* **Brief**:
From the entries below, list each line with "agent".

* **Source material**:
=== Begin Enclosure ===

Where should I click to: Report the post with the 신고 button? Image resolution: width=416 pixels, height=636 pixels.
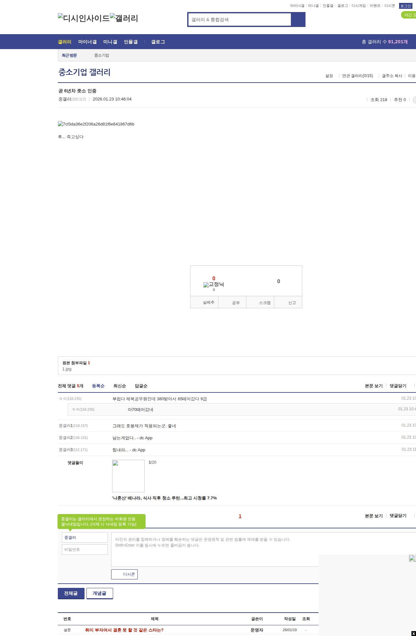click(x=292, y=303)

=== End Enclosure ===
=== Begin Enclosure ===

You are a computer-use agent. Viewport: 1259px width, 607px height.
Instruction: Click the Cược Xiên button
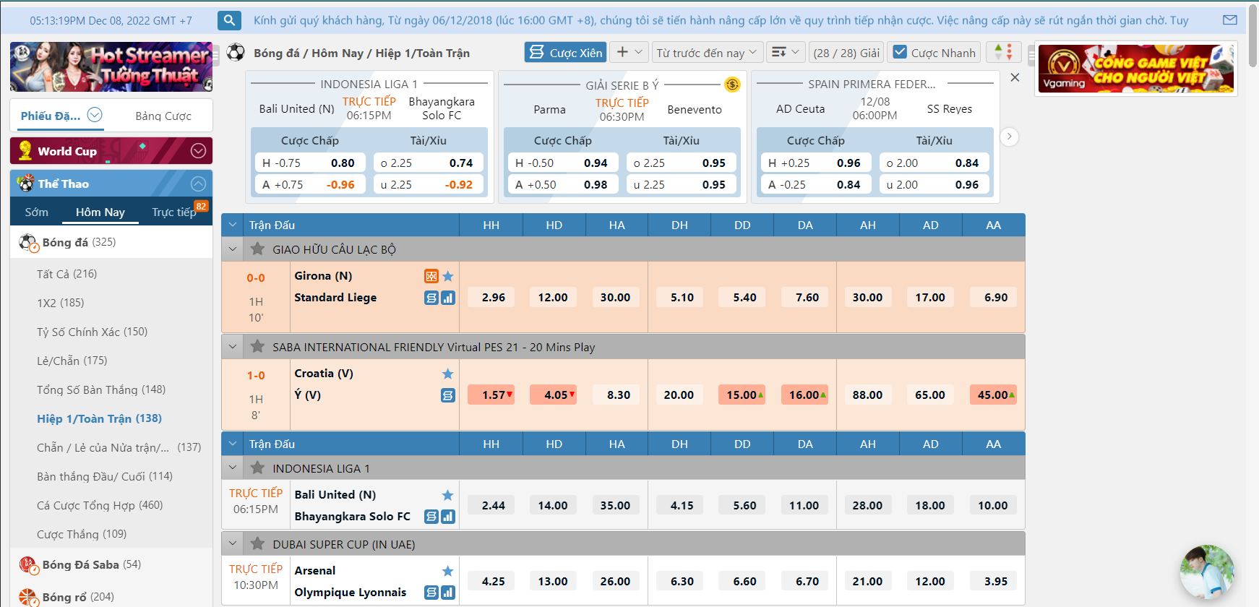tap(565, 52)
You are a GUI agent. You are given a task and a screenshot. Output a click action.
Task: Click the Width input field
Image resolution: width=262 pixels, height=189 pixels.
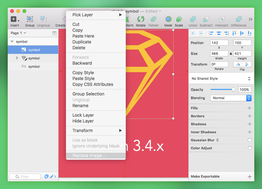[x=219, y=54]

=== End Enclosure ===

* **Solved exercise**:
You are a computer-use agent. Viewport: 1259px width, 607px height.
You are a GUI agent. You are given a task and a screenshot. Output a click action.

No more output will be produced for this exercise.